KUTIPAN:
+ + +

Kopi TIMES Universitas Islam Malang

Setali Rasa: Menumbuhkan Daya Kreatif Dalam Menulis Sastra

Senin, 08 Maret 2021 - 12:38 | 83.97k
Moh. Badrih, Dosen Pendidikan Bahasa dan Sastra Indonesia FKIP UNISMA, Pengurus Pusat Asosiasi Dosen Pendidikan Bahasa dan Sastra Indonesia (ADOBSI) dan Pengurus LP Maarif Kabupaten Malang
Moh. Badrih, Dosen Pendidikan Bahasa dan Sastra Indonesia FKIP UNISMA, Pengurus Pusat Asosiasi Dosen Pendidikan Bahasa dan Sastra Indonesia (ADOBSI) dan Pengurus LP Maarif Kabupaten Malang
FOKUS

Universitas Islam Malang

TIMESINDONESIA, MALANG – Potensi kreatif yang dimiliki oleh seseorang merupukan tolok ukur untuk menjalin keseimbangan dengan alam. Alam yang terus berubah setiap detik dan terus berkembang setiap saat tidak harus ditatap dengan pandangan yang pasif, akan melainkan dengan optimalisasi daya keinsanan sehingga ‘perkembangan alam’ ini dapat bergerak secara seimbang.

Ketika alam bergerak ke arah yang dimanis ditandai dengan kemajuan pranata sosial, budaya, dan teknogi, maka potensi kreatif yang kita miliki harus ‘dipupuk’ secara maksimal. Sebagai insan yang cerdas, kita membutuhkan ‘ekspresi kreatif’ untuk sebuah keseimbangan dari tiap-tiap perkembangan yang ada. Demikian juga dengan potensi keterampilan menulis yang ada pada diri kita hendaknya juga dimaksimalkan.

+ + +

TUJUAN:
Ubahlah "pasif" menjadi "diam" pada bagian kutipan antara "Kopi TIMES Universitas" dan "bergerak secara seimbang.", termasuk kedua batas itu, lalu tuliskan kembali bagian tersebut. Baris-baris data ini merupakan bahan yang terpisah dari kutipan.

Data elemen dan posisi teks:
+ + +

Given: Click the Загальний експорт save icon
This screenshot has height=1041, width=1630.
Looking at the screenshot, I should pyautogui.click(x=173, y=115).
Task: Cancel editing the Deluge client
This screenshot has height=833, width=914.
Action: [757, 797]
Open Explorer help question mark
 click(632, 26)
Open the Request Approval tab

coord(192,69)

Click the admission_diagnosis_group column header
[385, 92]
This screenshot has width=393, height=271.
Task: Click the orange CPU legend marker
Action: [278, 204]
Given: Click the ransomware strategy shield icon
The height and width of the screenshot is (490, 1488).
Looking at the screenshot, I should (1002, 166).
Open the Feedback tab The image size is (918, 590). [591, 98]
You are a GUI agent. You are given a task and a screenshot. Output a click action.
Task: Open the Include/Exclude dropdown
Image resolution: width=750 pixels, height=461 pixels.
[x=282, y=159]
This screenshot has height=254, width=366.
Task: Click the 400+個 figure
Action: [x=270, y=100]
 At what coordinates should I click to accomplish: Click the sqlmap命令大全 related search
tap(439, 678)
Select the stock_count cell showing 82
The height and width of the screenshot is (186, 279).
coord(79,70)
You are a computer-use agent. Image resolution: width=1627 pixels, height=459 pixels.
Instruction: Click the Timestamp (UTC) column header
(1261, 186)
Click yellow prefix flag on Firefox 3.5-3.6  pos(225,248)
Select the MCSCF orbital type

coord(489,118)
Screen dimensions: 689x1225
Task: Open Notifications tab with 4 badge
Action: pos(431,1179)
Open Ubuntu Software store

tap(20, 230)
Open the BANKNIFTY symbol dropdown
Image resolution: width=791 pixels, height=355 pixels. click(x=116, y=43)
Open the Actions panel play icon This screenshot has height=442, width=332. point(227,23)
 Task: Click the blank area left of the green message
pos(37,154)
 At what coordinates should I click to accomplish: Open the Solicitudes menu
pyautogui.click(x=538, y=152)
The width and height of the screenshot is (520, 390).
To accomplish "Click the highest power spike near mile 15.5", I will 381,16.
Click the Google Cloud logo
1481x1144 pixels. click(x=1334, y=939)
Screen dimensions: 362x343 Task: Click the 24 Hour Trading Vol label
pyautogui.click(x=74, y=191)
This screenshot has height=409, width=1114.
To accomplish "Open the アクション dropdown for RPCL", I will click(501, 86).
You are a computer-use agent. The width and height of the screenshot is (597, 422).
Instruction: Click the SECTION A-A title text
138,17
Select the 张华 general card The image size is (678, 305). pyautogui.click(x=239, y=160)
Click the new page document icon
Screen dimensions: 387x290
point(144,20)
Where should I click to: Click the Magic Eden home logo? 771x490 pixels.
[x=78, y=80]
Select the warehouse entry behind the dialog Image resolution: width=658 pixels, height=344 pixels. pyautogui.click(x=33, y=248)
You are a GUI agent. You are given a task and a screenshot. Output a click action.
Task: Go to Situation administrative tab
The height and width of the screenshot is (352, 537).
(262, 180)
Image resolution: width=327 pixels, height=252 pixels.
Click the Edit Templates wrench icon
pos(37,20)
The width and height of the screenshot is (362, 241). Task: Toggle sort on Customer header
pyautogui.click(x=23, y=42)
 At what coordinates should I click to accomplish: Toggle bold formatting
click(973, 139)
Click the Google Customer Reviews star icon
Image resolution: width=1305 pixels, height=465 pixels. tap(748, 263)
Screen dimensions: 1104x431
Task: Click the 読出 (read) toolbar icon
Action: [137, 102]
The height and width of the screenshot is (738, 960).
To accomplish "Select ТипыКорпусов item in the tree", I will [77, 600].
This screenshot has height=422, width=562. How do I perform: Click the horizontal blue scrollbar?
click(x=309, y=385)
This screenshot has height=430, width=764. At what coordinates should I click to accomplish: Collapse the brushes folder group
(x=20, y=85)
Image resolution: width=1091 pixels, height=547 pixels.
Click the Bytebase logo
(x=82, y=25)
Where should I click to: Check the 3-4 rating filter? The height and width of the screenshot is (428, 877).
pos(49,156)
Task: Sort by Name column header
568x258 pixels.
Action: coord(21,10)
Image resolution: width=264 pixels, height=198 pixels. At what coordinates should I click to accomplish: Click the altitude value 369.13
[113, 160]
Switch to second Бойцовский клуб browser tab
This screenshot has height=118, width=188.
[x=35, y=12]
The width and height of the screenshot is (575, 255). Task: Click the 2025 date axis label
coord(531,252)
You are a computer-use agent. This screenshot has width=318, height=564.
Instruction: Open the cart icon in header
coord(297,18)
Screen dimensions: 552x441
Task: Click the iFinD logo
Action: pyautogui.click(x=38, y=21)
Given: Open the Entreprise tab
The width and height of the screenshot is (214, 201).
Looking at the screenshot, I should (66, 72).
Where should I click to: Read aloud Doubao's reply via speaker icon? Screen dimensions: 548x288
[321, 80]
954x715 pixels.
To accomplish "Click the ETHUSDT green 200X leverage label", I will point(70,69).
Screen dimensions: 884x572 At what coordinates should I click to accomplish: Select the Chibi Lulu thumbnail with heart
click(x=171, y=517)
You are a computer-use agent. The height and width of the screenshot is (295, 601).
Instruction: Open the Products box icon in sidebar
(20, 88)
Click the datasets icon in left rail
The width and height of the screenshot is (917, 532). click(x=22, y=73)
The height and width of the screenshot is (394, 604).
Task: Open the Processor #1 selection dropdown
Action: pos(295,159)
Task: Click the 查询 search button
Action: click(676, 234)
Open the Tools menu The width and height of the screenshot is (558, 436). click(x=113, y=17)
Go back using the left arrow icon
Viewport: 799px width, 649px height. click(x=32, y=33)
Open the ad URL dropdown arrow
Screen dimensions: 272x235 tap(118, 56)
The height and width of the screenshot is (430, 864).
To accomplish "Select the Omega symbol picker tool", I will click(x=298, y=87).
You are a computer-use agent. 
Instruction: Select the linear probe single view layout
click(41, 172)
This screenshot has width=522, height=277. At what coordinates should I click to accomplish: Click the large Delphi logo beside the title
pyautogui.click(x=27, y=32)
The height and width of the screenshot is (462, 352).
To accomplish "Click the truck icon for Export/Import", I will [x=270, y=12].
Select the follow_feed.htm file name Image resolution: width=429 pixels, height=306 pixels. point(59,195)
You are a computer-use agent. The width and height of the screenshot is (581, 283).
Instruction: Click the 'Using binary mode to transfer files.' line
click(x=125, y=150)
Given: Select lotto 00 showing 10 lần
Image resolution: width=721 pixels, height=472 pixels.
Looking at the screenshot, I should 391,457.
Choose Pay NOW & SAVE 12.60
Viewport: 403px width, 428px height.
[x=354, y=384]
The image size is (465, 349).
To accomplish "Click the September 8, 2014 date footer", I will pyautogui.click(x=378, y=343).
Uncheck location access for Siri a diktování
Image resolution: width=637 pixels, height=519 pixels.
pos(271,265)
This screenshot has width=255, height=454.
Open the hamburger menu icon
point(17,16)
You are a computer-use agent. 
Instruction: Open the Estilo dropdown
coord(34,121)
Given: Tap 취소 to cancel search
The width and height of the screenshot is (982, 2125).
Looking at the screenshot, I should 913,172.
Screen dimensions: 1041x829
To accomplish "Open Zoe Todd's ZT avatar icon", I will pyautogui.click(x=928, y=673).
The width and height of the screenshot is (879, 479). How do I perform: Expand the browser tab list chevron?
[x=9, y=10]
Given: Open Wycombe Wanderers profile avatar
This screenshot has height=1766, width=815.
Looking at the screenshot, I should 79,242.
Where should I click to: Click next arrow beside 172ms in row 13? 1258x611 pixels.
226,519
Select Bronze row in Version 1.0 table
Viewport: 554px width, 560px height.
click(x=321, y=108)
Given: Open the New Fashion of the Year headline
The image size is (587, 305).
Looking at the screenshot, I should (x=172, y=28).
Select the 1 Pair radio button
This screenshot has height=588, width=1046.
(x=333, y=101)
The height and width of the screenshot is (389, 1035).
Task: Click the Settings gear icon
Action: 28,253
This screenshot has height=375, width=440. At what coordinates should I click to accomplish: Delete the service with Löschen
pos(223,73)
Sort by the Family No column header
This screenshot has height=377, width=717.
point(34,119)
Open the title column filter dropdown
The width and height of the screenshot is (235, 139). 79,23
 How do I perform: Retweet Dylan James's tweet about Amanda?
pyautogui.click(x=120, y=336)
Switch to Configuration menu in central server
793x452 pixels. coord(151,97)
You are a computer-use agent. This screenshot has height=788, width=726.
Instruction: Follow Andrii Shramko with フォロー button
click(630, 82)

+ + +

HASIL LATIHAN:
Kopi TIMES Universitas Islam Malang

Setali Rasa: Menumbuhkan Daya Kreatif Dalam Menulis Sastra

Senin, 08 Maret 2021 - 12:38 | 83.97k
Moh. Badrih, Dosen Pendidikan Bahasa dan Sastra Indonesia FKIP UNISMA, Pengurus Pusat Asosiasi Dosen Pendidikan Bahasa dan Sastra Indonesia (ADOBSI) dan Pengurus LP Maarif Kabupaten Malang
Moh. Badrih, Dosen Pendidikan Bahasa dan Sastra Indonesia FKIP UNISMA, Pengurus Pusat Asosiasi Dosen Pendidikan Bahasa dan Sastra Indonesia (ADOBSI) dan Pengurus LP Maarif Kabupaten Malang
FOKUS

Universitas Islam Malang

TIMESINDONESIA, MALANG – Potensi kreatif yang dimiliki oleh seseorang merupukan tolok ukur untuk menjalin keseimbangan dengan alam. Alam yang terus berubah setiap detik dan terus berkembang setiap saat tidak harus ditatap dengan pandangan yang diam, akan melainkan dengan optimalisasi daya keinsanan sehingga ‘perkembangan alam’ ini dapat bergerak secara seimbang.